By the 80% mark the images were clearly resembling abstract art, and were looking significantly more crisp.
By the final round, we do not see significantly more change, but what is fascinating is to look at some of the specific shapes and look at how the network continued to experiment with slightly different shapes and colors.
To see this all at once, I combined all 30 images into a gif. I would recommend watching it a few times focusing on different images you find fascinating to watch how they evolve.
So… is it Art?
Looking carefully at the sample images generated, it appears that about 25% of them still end up looking like noise. Maybe if the resolution was much higher these images would reveal the sophistication and nuance of Jackson Pollock’s works, but at 256×256 they just appear to be nonsense.
With the remaining 75%, I think to the “unsophisticated” eye they would be passible for modern art. An art scholar would probably have a different opinion from the rest of us, but they may even be more positive about their appraisal of the work (as long as they don’t know it’s computer generated.)
If we review the images looking for a theme, this becomes a bit more of a stretch. The eye can pick out pictures that look like they would be done by the same artist, but overall, the samples do seem to differ significantly from one to the next.
But we still haven’t answered the question. Is it art? Unfortunately, like many things in philosophy, this ultimately reduces down to a semantic argument about the definition of art itself. I could leave it at this, but I don’t get many chances to put my Philosophy degree to use, so I’ll take a shot at delivering a conclusion.
In my mind, the classification of the “artfulness” of a piece is done by the observer. This is evidenced by examples like differing opinions of the “artfulness” of progressive modern pieces. We do not have an objective ground truth of what “art” is, so ultimately it is just a concept which resides in the mind of the viewer, and is subjectively applied to the “pieces” they are exposed to. That being said, I think that many of the images from our GAN could be considered art, but ultimately that would be decided by each observer that encountered them.
But does this mean that our GAN is an artist? I wouldn’t go that far. I believe that self-expression is required from the artist. I would try to convince you, but I don’t think you want to read another 2,000 words of me talking in circles, so just take my word for it.
So even though our GAN generates art, there is still no underlying creativity, expression, or ideas that it is attempting to convey. It’s just noise in; math math math; picture out.

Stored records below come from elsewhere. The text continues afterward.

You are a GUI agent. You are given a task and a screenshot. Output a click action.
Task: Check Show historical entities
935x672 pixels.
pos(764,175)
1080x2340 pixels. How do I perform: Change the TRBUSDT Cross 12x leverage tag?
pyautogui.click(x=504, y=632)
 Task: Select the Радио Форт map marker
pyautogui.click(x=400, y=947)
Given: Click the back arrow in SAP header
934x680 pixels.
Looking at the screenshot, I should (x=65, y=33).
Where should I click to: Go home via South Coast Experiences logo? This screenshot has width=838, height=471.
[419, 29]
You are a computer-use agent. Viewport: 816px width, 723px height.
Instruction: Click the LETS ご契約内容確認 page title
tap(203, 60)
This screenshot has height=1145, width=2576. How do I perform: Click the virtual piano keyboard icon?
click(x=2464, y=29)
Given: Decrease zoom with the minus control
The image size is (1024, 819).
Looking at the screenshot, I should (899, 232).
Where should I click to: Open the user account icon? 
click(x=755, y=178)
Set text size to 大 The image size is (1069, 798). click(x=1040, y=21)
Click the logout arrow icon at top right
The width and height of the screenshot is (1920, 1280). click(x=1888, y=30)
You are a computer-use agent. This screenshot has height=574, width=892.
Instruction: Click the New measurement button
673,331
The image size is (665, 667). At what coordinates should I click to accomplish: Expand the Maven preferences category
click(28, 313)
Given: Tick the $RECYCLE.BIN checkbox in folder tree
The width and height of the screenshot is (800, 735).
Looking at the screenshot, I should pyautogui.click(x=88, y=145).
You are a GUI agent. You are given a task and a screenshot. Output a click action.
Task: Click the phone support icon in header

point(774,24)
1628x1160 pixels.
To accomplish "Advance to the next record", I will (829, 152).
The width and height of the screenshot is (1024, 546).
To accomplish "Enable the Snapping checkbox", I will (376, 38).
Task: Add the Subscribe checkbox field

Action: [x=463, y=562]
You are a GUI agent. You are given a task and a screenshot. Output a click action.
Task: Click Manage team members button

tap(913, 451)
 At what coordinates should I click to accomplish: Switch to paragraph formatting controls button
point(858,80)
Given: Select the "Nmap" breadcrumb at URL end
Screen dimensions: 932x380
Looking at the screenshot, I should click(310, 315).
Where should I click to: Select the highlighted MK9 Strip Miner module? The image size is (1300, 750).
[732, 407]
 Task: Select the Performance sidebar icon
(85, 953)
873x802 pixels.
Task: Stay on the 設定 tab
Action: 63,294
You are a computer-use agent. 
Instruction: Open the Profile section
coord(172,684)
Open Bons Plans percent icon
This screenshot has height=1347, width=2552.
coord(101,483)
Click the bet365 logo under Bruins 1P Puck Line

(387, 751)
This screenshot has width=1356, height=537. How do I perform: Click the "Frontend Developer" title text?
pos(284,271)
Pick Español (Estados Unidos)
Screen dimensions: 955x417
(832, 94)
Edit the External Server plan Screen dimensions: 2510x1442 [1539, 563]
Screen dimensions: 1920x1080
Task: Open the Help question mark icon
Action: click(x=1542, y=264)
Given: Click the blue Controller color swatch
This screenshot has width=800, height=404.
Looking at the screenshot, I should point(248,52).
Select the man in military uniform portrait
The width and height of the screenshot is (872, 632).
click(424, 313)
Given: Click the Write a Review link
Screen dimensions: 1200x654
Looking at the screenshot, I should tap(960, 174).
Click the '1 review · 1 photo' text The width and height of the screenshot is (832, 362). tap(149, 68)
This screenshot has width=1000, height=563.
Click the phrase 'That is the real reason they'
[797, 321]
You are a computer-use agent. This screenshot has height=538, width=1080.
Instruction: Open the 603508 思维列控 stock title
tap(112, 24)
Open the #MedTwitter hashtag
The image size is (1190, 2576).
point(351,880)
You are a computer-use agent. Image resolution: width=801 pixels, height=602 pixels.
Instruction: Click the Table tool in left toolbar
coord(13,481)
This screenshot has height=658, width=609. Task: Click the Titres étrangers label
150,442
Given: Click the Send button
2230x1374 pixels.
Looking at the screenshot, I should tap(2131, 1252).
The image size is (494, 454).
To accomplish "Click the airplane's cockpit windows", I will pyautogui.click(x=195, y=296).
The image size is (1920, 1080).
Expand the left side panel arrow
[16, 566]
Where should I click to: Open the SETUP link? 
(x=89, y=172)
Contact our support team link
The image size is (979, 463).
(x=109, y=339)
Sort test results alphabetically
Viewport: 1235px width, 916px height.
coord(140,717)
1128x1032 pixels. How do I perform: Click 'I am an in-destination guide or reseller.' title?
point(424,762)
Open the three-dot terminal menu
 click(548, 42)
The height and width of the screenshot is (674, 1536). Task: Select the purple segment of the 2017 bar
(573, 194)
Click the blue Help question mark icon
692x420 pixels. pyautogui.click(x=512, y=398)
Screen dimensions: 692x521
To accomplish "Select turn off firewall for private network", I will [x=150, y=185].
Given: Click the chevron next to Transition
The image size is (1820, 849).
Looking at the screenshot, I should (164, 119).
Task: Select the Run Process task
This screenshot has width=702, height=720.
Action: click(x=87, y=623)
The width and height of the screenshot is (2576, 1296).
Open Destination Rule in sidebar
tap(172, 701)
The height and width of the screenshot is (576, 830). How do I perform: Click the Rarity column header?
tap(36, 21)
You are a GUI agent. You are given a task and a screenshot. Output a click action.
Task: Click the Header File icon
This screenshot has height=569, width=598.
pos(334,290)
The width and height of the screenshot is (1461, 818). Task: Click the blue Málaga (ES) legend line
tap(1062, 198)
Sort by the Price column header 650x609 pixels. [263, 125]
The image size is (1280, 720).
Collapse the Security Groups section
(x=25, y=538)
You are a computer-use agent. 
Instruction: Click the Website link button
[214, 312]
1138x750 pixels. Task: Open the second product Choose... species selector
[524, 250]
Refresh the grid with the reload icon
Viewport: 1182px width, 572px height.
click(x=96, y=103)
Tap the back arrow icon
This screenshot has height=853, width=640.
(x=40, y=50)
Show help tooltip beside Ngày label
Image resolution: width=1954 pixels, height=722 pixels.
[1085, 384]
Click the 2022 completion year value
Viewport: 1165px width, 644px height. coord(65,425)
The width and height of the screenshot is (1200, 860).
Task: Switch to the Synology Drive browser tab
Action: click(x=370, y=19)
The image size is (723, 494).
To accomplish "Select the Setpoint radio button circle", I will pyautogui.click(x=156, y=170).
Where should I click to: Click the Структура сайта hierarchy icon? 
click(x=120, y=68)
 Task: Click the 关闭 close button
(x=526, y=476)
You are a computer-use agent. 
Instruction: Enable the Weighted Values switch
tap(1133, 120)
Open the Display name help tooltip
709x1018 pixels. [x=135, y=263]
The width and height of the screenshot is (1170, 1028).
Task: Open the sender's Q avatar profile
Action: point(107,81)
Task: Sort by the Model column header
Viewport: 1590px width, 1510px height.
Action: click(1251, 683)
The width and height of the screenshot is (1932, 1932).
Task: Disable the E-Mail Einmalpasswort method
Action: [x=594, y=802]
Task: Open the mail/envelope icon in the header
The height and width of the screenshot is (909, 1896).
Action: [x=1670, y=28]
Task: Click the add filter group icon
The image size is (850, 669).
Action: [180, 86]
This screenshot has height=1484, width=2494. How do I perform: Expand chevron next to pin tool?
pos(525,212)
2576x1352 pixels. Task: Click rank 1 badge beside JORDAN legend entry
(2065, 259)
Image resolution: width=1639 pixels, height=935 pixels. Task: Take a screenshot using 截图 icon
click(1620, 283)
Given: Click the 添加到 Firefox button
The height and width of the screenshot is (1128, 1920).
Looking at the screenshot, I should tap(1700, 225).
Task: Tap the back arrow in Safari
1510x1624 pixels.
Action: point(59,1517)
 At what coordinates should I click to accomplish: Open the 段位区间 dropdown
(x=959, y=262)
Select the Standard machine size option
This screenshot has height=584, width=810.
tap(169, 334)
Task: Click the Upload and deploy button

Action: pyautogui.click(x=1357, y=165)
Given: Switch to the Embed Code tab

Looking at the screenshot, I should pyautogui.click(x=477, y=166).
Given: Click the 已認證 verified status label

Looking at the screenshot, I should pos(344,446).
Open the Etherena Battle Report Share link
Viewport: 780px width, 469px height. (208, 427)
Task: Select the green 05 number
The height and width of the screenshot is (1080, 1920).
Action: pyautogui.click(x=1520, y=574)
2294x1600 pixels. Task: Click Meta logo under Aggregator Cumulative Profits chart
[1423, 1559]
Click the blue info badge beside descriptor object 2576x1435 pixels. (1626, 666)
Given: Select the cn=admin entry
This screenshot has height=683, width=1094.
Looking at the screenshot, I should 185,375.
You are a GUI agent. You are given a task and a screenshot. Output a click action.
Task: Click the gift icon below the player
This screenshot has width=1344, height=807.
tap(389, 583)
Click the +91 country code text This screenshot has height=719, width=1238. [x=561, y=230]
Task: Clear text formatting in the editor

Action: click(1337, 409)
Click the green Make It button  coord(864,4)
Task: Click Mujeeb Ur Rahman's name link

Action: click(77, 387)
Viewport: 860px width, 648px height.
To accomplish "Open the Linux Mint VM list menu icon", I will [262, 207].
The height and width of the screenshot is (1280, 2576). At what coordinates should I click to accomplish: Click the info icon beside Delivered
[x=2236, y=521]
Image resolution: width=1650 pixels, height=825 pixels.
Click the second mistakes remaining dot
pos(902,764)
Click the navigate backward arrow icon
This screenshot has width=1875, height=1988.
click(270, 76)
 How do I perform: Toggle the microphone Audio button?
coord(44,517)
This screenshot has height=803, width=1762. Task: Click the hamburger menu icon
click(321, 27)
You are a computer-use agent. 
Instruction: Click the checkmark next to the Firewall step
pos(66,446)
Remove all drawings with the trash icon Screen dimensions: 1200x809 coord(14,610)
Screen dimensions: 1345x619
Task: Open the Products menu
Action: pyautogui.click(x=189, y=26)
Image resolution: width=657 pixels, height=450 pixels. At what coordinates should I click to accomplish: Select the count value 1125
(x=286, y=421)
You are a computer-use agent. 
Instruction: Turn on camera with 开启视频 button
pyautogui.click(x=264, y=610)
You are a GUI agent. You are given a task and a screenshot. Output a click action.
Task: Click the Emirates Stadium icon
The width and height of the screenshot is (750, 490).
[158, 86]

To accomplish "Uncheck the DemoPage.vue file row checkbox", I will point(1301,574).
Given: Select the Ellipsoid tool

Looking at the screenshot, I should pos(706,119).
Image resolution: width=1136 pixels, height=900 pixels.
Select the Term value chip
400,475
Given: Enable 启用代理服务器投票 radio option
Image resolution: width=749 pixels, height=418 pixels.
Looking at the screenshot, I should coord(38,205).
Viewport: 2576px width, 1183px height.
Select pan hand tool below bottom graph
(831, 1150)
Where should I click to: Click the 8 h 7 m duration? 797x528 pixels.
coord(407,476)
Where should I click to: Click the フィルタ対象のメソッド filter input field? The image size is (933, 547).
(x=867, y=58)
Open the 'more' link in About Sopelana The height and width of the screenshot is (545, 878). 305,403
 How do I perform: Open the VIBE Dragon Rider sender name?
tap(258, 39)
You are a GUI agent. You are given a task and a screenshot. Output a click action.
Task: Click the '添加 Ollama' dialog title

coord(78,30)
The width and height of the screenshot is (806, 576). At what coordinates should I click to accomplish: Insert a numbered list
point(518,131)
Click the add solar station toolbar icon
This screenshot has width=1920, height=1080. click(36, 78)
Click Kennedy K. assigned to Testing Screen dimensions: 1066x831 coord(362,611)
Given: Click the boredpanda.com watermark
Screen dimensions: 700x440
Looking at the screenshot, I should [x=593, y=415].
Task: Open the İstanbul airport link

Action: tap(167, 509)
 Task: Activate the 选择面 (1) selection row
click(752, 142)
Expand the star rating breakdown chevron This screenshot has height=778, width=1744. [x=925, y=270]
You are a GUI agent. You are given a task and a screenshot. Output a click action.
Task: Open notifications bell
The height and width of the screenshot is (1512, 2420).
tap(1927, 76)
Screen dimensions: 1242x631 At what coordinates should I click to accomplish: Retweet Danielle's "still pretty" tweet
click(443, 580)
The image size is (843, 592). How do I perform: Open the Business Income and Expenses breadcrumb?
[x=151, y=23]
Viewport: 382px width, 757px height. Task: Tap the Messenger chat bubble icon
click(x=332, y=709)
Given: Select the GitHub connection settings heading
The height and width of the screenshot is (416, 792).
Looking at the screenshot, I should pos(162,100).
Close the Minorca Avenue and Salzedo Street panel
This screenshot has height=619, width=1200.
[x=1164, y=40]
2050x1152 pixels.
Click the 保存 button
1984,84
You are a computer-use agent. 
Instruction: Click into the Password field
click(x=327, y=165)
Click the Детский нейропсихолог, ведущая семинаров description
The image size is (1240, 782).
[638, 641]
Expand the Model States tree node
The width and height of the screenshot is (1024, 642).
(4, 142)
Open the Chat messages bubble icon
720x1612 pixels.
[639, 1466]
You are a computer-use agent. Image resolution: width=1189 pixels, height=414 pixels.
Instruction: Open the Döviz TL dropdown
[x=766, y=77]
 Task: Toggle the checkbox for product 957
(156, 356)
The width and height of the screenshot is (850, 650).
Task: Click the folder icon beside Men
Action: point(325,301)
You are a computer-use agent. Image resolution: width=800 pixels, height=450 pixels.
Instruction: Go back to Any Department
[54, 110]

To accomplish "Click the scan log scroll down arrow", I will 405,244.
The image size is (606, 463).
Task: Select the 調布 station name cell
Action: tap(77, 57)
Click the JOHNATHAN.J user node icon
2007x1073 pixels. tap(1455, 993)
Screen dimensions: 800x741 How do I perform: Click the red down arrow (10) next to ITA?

Does this mean AI can never be artistic? No, but before an AI could express itself, it would have to have a “self”, and unfortunately we are still a long way off from that.
Conclusion
The question I set out to answer this week was: Is it possible for an AI to generate “art”, and if so, does that mean that our AI is an artist? The TLDR answers: Can it generate art: I think so. Is it an artist: Not yet.
But even if it’s not ready to stand on its own, I am confident that over the coming decades, AI assisted artists will be come progressively more popular and mainstream. If you want to explore more, this website has links to over 30 different artistic AI applications.
In terms of next steps, I think I am good on generating art for now. But GAN’s have a ton of other potential applications, so I will definitely be revisiting these in the future.